Like everyone, I squander what’s sacred sometimes. In college, I misused a series of nights, driving past a girl’s apartment like some asshole in a pop song that won’t age well, straining to read the stories her lights told. But I have also driven my son through late summer nights, the steam rising off rain-damp sidewalks to form alto and tenor voices around my prayers. Lord, let him sleep, we sing.


The second writer to open a door beyond the gloaming was Franz Wright, the late poet like a tortured monk with no monastery but night.


In “Night Walk,” a misguided errand carries him beyond loneliness into benevolent light; each pointillist dot and pinprick represents a person, adding up to thousands “who are dying to welcome you into their small bolted rooms, to sit down and tell you what has happened to their lives.”


 
The night bids me walk till I discover my most faithful self, somewhere between 8:45 and 9:30 Central time.
 

The poet smells a coming snow on the night air; his lungs take in clarity, expel something like love and hope. Like salvation. “It’s unendurable, unendurable,” he writes.

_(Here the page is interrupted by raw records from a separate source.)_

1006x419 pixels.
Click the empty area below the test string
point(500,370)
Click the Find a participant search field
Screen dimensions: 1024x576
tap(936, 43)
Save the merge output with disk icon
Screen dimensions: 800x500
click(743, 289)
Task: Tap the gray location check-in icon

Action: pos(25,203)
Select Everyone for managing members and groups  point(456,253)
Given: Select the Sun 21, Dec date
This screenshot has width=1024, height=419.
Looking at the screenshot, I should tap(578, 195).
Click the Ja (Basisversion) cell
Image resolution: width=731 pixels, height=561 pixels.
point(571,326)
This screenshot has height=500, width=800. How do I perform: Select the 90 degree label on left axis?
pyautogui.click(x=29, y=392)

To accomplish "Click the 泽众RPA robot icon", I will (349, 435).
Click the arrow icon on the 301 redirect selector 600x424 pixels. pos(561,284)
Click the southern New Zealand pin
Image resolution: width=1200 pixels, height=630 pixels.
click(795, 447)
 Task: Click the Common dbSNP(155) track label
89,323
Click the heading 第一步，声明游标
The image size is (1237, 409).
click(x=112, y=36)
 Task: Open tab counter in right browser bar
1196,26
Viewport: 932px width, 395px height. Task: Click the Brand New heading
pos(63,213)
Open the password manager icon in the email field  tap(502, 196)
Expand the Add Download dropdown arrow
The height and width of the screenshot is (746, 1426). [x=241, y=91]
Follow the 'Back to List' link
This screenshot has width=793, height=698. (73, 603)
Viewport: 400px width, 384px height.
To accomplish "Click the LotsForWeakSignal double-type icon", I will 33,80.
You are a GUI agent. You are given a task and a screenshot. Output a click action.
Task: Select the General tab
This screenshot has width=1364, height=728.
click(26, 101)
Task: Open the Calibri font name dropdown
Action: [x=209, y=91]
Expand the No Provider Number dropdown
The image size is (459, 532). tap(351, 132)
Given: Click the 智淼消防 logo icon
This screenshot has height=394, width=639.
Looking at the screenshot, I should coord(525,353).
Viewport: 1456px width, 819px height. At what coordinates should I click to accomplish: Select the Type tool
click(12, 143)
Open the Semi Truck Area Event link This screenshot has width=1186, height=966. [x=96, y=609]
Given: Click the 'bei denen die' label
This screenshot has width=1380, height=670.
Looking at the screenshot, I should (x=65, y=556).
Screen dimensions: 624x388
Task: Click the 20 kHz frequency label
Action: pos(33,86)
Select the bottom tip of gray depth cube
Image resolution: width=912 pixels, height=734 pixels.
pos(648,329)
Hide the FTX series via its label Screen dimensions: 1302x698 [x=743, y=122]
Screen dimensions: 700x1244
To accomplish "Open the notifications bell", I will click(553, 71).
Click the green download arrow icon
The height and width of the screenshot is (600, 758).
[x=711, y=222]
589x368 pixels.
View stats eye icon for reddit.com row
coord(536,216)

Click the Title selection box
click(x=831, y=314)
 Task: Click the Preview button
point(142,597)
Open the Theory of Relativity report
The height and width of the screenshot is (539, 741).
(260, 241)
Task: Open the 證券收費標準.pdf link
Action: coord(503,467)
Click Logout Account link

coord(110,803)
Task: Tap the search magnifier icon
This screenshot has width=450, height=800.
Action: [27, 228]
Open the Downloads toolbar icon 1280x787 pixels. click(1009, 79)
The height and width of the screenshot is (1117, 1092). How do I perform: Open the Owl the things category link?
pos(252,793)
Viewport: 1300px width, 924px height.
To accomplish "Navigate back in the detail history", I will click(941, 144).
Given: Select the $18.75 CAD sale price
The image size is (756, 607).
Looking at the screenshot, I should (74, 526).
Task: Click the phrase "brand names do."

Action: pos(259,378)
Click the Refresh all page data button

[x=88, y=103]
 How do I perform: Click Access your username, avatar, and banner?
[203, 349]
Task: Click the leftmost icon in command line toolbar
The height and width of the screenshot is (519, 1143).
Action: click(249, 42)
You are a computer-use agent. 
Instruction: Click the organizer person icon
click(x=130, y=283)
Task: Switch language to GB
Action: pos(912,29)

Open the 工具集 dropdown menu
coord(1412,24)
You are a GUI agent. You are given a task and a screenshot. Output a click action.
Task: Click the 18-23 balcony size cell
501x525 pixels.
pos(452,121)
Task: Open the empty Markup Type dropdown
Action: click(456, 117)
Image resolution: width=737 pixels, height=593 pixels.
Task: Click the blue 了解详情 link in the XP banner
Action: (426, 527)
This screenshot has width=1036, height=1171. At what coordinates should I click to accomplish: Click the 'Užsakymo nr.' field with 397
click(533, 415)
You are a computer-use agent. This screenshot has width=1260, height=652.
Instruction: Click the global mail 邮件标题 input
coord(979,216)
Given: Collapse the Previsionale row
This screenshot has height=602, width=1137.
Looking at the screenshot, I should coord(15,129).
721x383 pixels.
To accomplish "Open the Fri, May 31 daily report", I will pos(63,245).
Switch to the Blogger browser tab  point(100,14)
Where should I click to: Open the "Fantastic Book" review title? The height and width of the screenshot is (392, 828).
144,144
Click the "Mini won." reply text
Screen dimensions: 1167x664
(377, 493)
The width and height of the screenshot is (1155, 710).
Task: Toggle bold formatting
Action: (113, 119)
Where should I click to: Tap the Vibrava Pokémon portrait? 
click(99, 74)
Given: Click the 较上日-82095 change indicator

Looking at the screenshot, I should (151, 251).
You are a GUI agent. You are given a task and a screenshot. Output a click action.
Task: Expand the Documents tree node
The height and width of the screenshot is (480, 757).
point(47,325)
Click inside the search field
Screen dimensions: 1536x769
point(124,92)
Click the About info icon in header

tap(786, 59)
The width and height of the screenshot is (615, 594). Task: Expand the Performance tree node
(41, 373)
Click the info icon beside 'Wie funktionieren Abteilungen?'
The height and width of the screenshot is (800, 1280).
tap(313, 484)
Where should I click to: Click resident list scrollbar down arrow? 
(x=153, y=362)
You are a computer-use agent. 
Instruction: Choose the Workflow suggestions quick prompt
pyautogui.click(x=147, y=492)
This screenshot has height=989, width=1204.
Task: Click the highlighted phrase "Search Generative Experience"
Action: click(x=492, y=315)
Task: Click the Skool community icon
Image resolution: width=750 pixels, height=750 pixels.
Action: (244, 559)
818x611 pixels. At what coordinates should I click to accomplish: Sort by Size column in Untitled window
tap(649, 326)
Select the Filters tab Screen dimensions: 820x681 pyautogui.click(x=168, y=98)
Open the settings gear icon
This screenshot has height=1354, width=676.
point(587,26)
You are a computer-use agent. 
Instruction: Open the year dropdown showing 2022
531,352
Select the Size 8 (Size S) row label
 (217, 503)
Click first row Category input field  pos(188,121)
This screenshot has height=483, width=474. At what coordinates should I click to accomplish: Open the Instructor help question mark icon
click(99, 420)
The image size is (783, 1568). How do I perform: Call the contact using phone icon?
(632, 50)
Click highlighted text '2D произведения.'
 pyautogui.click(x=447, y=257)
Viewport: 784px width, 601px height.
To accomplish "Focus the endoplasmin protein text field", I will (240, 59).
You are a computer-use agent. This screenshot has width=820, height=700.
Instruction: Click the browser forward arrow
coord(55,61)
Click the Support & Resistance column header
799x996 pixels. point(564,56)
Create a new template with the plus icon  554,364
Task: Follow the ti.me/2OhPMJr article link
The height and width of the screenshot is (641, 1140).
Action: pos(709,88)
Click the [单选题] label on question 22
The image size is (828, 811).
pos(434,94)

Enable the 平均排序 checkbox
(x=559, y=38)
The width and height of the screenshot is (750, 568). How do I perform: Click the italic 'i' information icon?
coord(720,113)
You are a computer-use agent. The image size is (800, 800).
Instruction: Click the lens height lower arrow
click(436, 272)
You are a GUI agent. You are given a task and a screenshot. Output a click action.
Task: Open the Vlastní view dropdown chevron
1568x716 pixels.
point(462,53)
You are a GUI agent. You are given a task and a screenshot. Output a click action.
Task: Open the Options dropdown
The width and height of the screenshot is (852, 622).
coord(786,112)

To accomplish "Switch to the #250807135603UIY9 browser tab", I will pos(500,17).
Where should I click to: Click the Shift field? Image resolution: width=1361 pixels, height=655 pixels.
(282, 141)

After Wright, night walks around my neighborhood seem like cathedral tours; each gesture further carves God-hewn space, each footfall touches sidewalk—that is, holy ground.


I have walked while the rain streaks, then sloughs off my hooded jacket with the impermanence of jazz. I have ceased my pacing, staring up and into silent winter skies long enough to trace the flight patterns of snowflakes. And I have connected the dots between lamplit windows burning like stars, rendering constellations major and minor.


The night bids me walk till I discover my most faithful self, somewhere between 8:45 and 9:30 Central time; till I breathe in time with the God who made the night and called it good; till I receive all gifts the day could never bear. It’s unendurable and it isn’t anything, and it’s so beautiful I remember how to cry.